Write out the material in full, matching each line exactly.

....

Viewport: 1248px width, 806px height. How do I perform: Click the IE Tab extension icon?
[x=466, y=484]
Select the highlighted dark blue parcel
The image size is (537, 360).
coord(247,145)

....

— ANSWER BELOW —
Viewport: 1248px width, 806px height. How do I perform: Click the IE Tab extension icon?
[x=466, y=484]
Select the highlighted dark blue parcel
The image size is (537, 360).
coord(247,145)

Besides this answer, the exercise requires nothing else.